Jonathan Rugman

Ed Bithell

On Wednesday, May 20, IR Soc hosted a talk from Jonathan Rugman on “My Middle East Journey”. Now Foreign Affairs Correspondent for Channel 4 News, Rugman has previously worked for the BBC covering Turkey, as well as serving several international roles for Channel 4 News before his current position, in which he has reported from events such as the famine in Somalia, the Eurozone crisis, and most recently the various uprisings and revolutions of the Arab world.

Rugman began his talk examining the broad issues pressing many of the states of the Middle East, particularly their varying attempts to create a feeling of national identity and statehood, looking to the example of Turkey as a country that has achieved this, but only through the “ruthless but brilliant” policies of Atatürk. Comparing the successes of Atatürk to the current crises sweeping the Middle East, Rugman claimed that he looks even more successful in hindsight than he did at the time, particularly with the recent “deal” reached between the Turkish government and the Kurds in the south-east. A further comparison was between the humanitarian interventions from the West in the early 1990s, and the more jaded and cautious policy of today.

Rugman also drew links between the Arab Spring and the rise of an educated middle class in countries like Tunisia, in which socially progressive dictators created the very group of people who would most want to bring them down. However, while social change effected by dictators had led to these events, he also said that the Middle East had in some cases rejected democracy, commenting that with the overthrow of Mohamed Morsi, Egypt had decided that “it hated the Muslim Brotherhood more than it loved democracy”. Also speaking about the reactions of the Iraqi people to IS, Rugman expressed concern about the lack of national cohesion, with nobody uniting Iraq to deal with the threat and the possibility rising that the country will fall apart.
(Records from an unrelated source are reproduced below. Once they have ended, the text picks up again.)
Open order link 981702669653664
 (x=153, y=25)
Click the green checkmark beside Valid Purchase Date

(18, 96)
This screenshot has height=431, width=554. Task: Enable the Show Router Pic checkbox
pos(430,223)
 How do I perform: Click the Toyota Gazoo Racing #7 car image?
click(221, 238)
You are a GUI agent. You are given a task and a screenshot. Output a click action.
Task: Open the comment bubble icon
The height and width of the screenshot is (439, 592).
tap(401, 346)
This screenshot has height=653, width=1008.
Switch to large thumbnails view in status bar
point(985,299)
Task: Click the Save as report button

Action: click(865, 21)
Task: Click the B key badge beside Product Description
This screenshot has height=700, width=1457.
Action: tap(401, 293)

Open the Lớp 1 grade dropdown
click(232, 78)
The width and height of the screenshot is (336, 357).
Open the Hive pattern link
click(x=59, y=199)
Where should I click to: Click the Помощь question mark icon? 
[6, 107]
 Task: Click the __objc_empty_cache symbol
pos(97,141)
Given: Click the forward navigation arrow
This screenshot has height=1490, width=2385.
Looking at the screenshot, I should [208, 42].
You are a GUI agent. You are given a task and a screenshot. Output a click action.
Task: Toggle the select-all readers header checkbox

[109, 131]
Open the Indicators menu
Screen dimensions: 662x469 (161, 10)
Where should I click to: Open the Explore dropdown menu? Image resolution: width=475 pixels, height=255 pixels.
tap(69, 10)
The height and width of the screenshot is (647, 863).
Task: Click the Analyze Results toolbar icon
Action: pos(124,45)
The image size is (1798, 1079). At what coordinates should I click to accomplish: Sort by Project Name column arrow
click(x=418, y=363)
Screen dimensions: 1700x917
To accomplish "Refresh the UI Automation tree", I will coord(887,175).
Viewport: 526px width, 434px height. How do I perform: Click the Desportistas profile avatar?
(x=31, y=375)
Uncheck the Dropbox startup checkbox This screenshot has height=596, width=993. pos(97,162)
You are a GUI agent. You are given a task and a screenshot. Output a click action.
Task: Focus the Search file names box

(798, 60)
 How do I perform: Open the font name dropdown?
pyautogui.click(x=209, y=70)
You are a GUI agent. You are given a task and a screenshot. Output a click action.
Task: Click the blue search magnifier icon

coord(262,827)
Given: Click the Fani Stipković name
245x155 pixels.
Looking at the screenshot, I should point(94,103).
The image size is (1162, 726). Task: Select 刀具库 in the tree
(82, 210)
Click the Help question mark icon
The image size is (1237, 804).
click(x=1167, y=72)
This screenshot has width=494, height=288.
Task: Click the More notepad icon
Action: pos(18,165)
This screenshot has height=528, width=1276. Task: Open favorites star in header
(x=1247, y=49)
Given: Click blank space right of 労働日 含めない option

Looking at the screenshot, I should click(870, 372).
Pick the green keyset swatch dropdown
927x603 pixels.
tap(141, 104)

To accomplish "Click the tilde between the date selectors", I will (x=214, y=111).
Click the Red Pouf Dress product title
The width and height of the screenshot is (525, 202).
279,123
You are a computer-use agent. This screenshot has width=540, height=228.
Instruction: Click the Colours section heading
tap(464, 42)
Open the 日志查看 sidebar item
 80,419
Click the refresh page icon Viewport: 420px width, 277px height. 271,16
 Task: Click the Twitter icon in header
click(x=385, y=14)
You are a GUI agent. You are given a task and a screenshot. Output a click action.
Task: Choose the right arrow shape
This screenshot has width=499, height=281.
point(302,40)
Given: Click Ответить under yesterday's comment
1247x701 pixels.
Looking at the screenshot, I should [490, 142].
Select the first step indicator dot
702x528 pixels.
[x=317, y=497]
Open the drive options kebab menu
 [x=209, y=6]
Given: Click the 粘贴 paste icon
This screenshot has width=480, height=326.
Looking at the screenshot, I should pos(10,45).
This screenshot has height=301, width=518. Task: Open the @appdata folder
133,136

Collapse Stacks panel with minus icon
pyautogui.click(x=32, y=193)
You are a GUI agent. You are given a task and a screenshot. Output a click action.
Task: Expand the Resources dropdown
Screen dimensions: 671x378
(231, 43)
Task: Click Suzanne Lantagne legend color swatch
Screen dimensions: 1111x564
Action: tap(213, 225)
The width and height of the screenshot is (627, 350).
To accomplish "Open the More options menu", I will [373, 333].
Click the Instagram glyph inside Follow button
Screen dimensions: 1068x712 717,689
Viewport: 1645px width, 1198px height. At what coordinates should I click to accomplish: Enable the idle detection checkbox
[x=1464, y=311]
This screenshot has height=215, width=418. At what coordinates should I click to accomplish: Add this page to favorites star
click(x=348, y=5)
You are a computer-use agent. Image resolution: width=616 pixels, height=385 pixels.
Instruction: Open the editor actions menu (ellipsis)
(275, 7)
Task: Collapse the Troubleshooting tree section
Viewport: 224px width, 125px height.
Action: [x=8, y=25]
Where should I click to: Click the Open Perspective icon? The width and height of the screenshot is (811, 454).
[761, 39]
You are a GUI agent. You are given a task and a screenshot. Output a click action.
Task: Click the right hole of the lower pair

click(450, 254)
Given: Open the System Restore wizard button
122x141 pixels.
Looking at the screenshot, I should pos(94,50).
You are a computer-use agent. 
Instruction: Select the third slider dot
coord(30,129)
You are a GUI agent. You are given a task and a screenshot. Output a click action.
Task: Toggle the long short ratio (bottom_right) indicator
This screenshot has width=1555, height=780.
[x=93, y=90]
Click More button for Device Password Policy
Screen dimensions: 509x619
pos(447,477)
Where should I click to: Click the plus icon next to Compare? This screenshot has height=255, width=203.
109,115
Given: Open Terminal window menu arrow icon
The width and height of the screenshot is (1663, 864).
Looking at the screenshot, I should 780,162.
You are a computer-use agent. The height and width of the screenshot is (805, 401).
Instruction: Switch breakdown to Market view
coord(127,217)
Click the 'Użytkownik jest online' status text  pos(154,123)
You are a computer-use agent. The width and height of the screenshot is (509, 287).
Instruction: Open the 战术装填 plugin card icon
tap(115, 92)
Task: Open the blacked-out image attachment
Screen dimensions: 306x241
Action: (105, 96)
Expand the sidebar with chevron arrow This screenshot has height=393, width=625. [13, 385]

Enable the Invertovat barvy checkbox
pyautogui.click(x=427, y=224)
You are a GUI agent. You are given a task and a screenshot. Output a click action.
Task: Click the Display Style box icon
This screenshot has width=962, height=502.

While acknowledging the problems created at the collapse of the Ottoman Empire, Rugman cautioned against a deterministic view of how the aftermath of the First World War had affected the Middle East. He emphasised that it now lay on the people of the respective countries to move forward and develop as nations, with a “knowledge revolution” necessary to empower a new generation of Middle Easterners to stand up for themselves.

Questioned on the future of foreign correspondents, and their role in conflicts, Rugman said that the role of the foreign correspondent as a gentleman amateur, arriving in new situations, is being eclipsed by the prominence of 24 hour news coverage, brought to the news agencies by local reporters, as has been done for the recent Nepal earthquake.